Ross has good reason to be worried; according to Berkeley police spokesperson Mary Kusmiss, People's Park dealers have been using his store's bathroom to conduct their business. But these phantom junkies from up north seem to have been nothing more than a myth that emerged out of the ether. Kusmiss claims that while the People's Park crackheads have started switching to smokable methamphetamine, there's barely any heroin on the Avenue at all. "Alcohol is the biggest problem up there, young people with forties or boxed wine that they take out of the box," she says. "It's called the space bag on the street."
According to volunteers with Berkeley's needle exchange program, the number of Telegraph clients has remained steady at fifteen a day, and they're mostly older, stable junkies, not homeless youth. And according to Jack La-Yung, a former gutter punk who now works as a bouncer for the University Lutheran Chapel's drop-in center for Telegraph street kids, the center's intake records show that the latest arrivals hail from Reno, Salinas, and Portland -- no more than two homeless kids made it here from Seattle. "You don't see any of the problem kids out here, man," he says. "They left years ago, but the economy's in the shitter, and they wanna blame someone."

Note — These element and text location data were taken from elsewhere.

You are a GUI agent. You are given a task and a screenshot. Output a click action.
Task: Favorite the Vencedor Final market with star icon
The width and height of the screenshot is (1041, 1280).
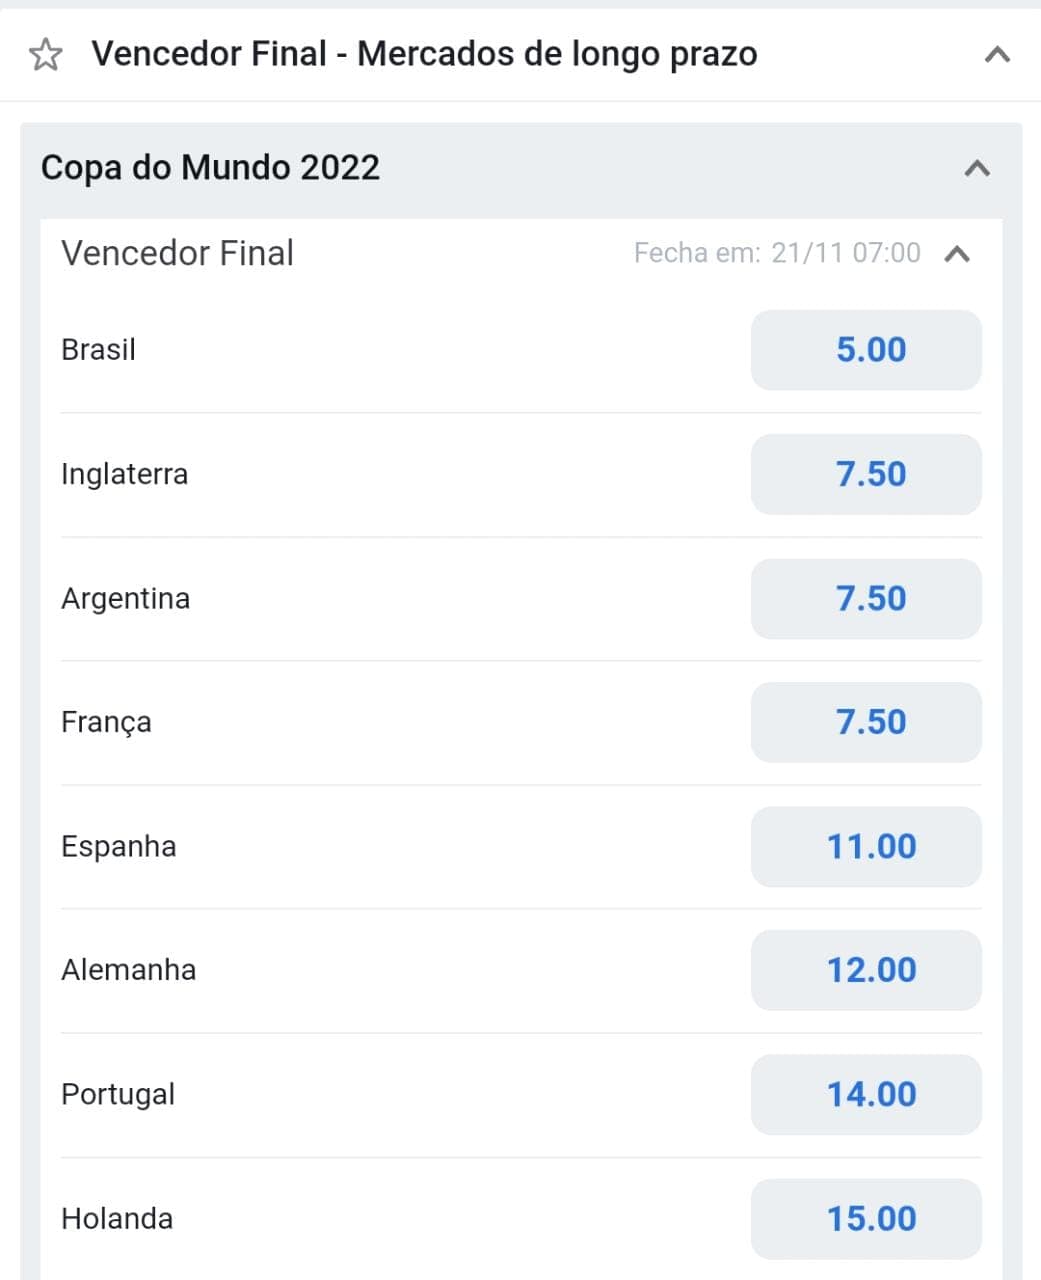45,54
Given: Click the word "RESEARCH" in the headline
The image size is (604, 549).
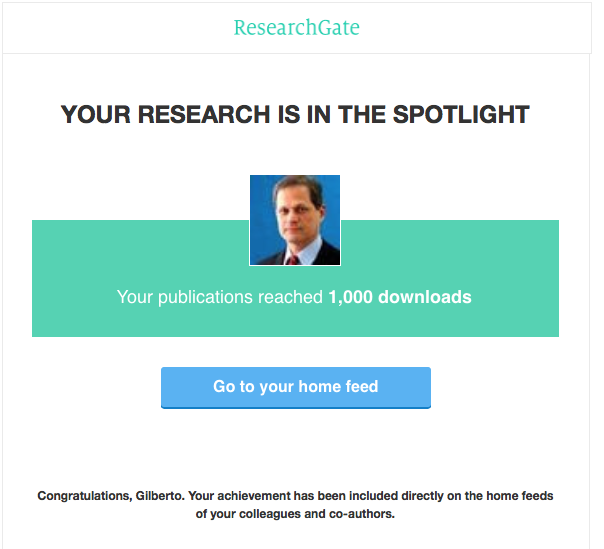Looking at the screenshot, I should click(204, 115).
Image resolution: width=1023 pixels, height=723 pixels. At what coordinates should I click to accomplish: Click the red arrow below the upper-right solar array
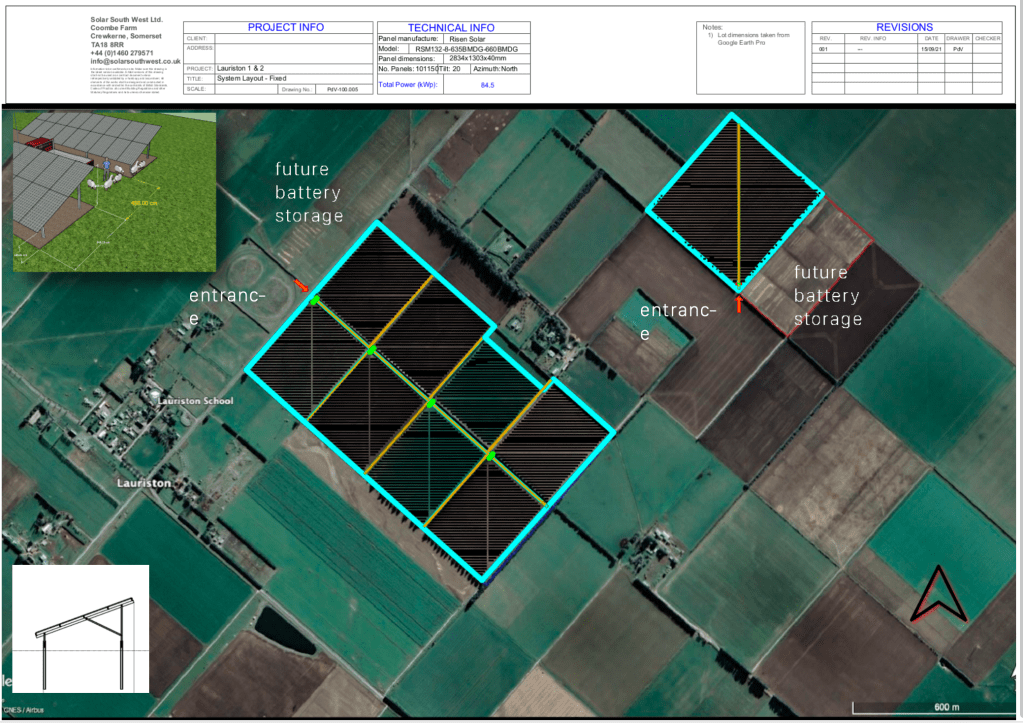(739, 304)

Part of the hysteria undoubtedly originated with "Night on the Street," a local chapter of the radical homeless service provider Catholic Worker. For years, Night on the Street has spent its evenings serving food to the Telegraph homeless. While a laudable endeavor, the group's habit of serving not in People's Park but right in front of businesses recently sparked a nasty brawl in front of the entrance to Cody's. According to "Kevin," a homeless man who has enjoyed Night on the Street's hospitality, the practice has always had a certain Oxfam-goes-to-Mogadishu vibe to it. People hang around waiting for the food to arrive, and when Night on the Street volunteers drive up, recipients shove one another in an effort to get in front. Last month, two homeless women got into a fistfight while waiting for the food, prompting a six-car response from the cops and generally spooking the local merchants. City officials responded by threatening to yank the group's permit unless it took its operation back to the park. The residual tension may have contributed to the merchants' spooky nerves.
But that's all this was in the end -- tension. There ain't no Seattle junkies on the Avenue, and there never were. Yes, Kusmiss claims we had a higher influx of kids than usual, but she also claims they all split two weeks ago en route to Mardi Gras. We're in a recession, and Telegraph shows no sign of recovering any time soon. Christmas sales were particularly low, and the Seattle rumor may have simply been an echo of the merchants' anxiety. As for the kids who showed up in just enough numbers to cause a panic before slipping away to New Orleans, laissez les bons temps rouler.